Segment Two: Reflections & Issues

Ethical Issues

            The ethical issue that arose regarding my CBT video, is that I somehow missed that it wasn’t supposed to be done using a real scenario.  I didn’t realize that until I was about to upload my video.  When I contacted my friend to see if she would do this video with me, she said “Oh definitely!  I am having a situation at work and would love to talk to you about it.”   I thought this would be great because I would particularly have empathetic ears to the situation. 

            Once I read that it couldn’t be a real situation, I could have just kept quiet about it.  But I felt it was the best and ethical thing to do to let Dr. Baker know.  And she was amazing at helping me find a good solution, which included my friend signing an informed consent, which she more than gladly did.  When it comes to what I could have done differently, I could have paid better attention from the beginning and noticed that it said no real scenarios, and therefore could have told my friend to use a fake one and that we could talk about the real one after when I was not recording.
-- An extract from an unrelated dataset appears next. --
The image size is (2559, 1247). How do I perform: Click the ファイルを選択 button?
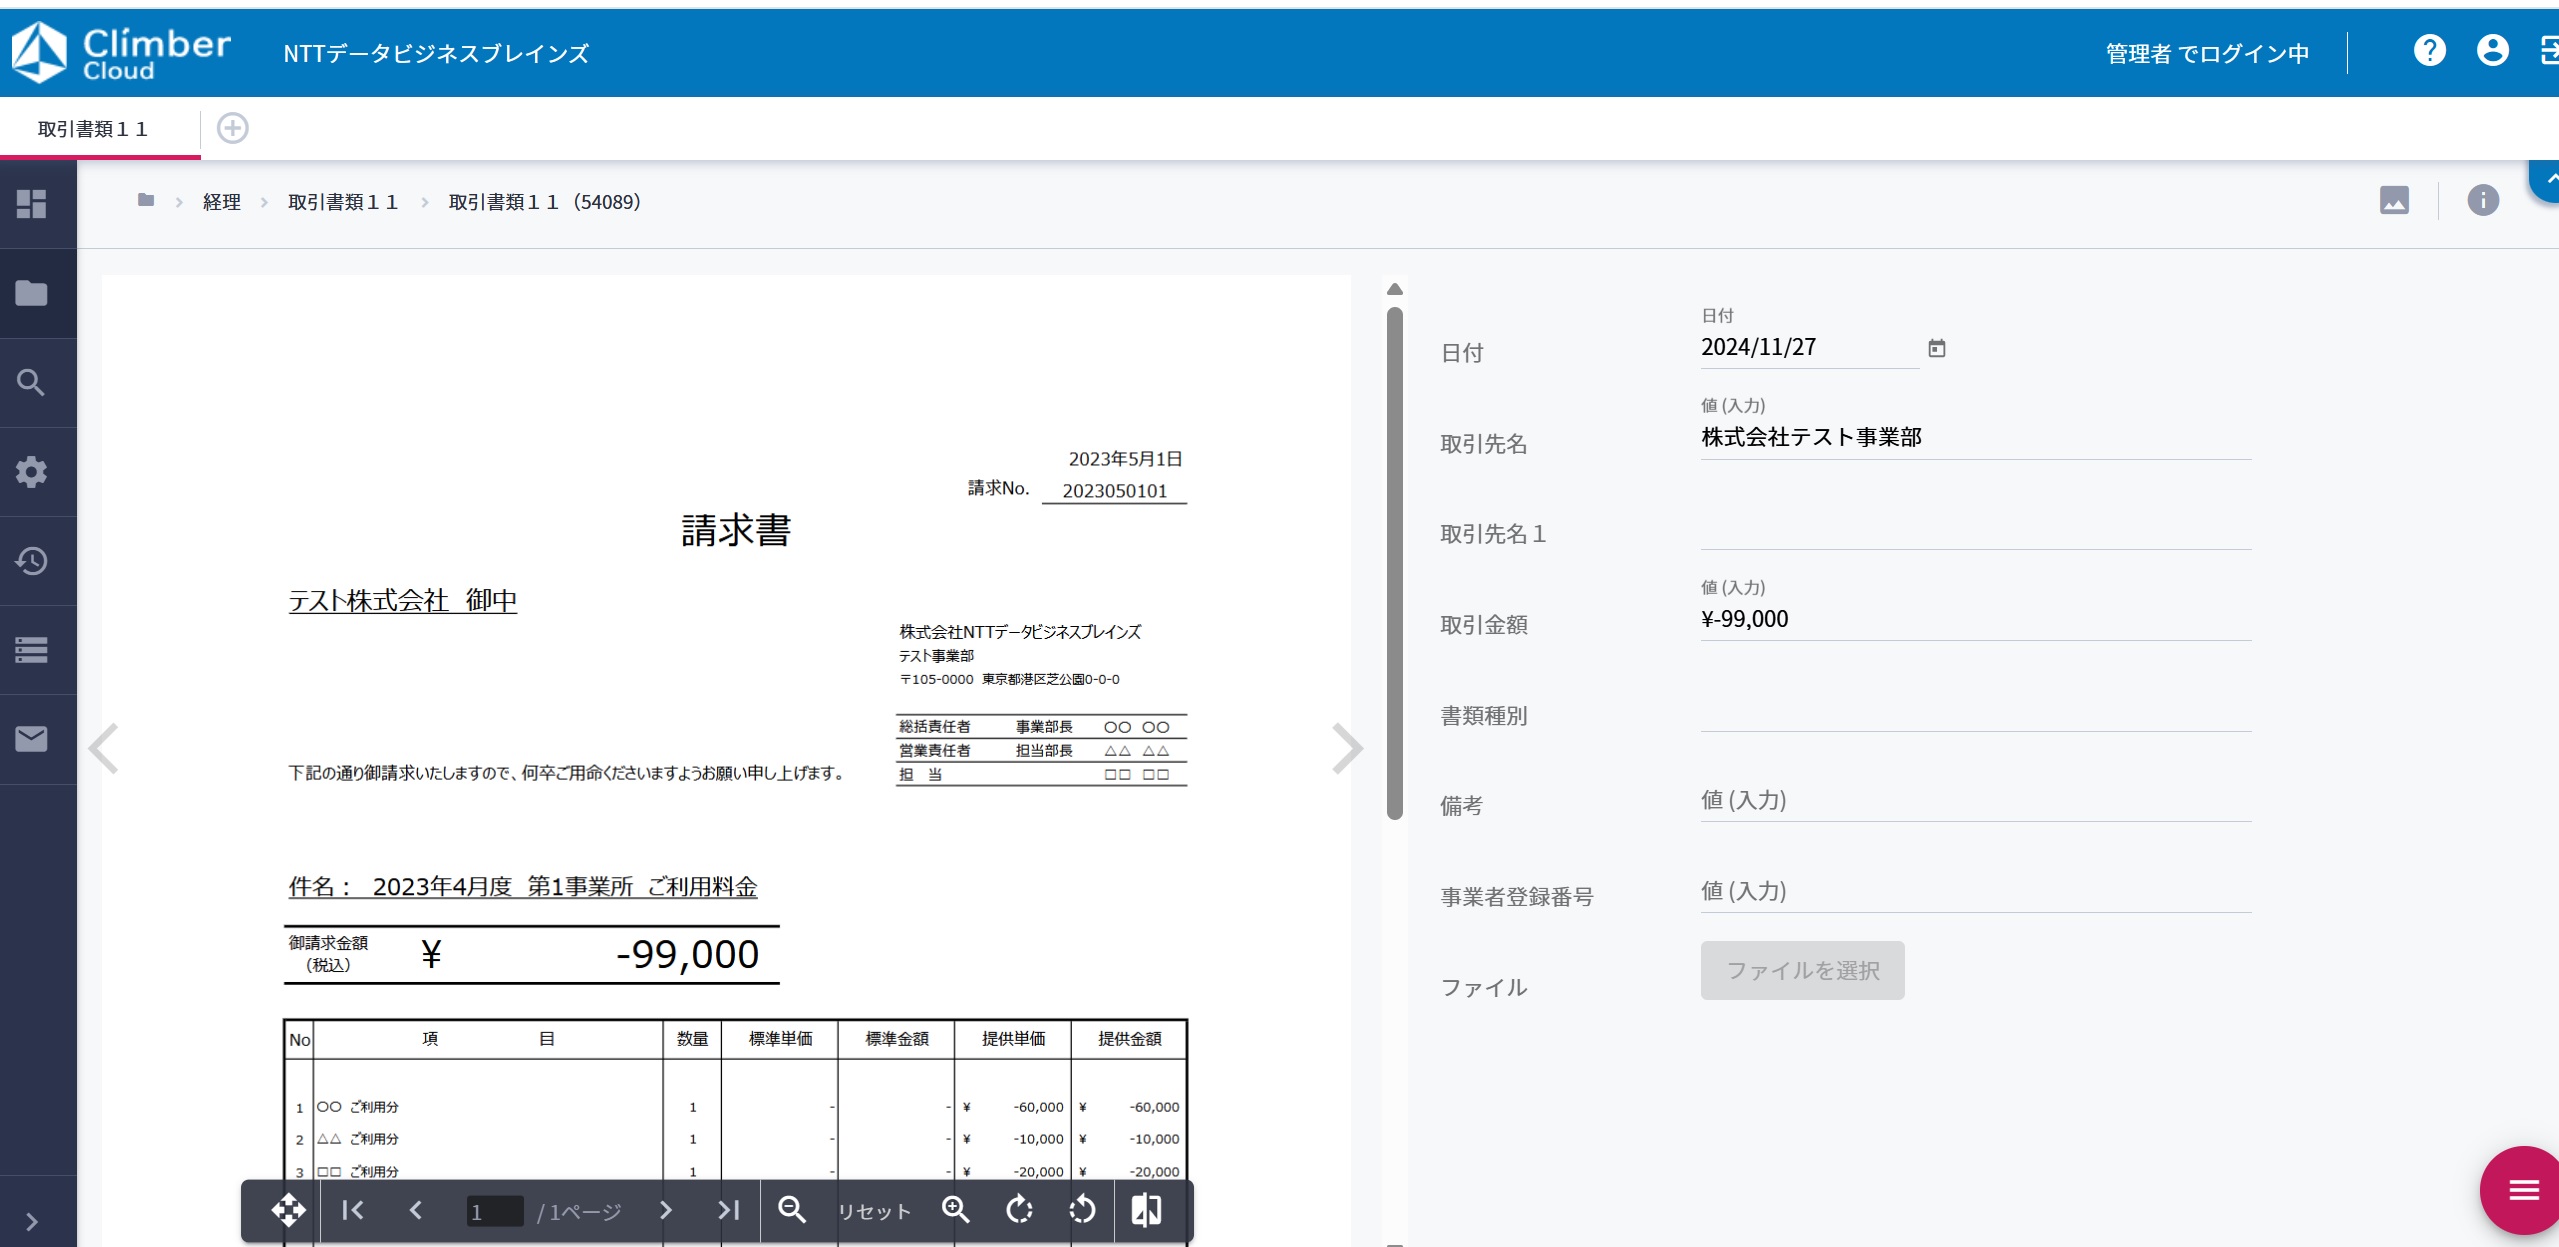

Clinical Mentor Consultation 

            I felt that the consultation of my CBT session was a great benefit.  My clinical supervisor really helped me look at some of the skills in a different way, which also would expand dialogue with the client and paint a clearer picture of their mental and emotional state.  One example of this is during mood check, asking them what the number they give looks like to them.  I didn’t even think about this before.  To me, I hear they are a six, and I think “Ok good, they are pretty level”, but a six can look different to different people.  She also said that this can be used in goal setting by asking them what number they would like to be at and getting details on what that number looks like to them.  Another great example she gave was using the score that they got on whichever inventory they took and discussing how it looks consistent with whatever the number they said that they were at today in their mood check.   

            As I mentioned above, meeting with my clinical supervisor regarding this was very beneficial.  I will admit, I was very nervous before, as was anyone else that I talked to.  I think not only is it painful to listen to myself on video, but I just wasn’t sure how the process would go or what kind of feedback I might receive.  However, once I was in the room, besides having to listen to myself, I became very comfortable.  It wasn’t micromanaging as I was worried it may be in my head, which was an irrational thought since my clinical supervisor isn’t like that anyway, it was pretty relaxed with some great feedback.  Her feedback as we practiced in class was also very helpful and I have taken notes on many points and implemented them into my CBT practice.

            Though I still do not plan to get my LCSW licensure or work in clinical social work, I still feel like I can implement many skills that I learned in this class, particularly during my practicum in working with the residents at the Chattanooga Housing Authority site that I work with.  Not that I would be doing CBT on them, but using active listening skills particularly, and also implementing other aspects such as goal setting as well as looking at situations more realistically would be beneficial, such as what we did in class with that worksheet.  There are several residents that have some paranoia problems and discussing their situations with my field instructor, we discussed how going over that could be beneficial to them.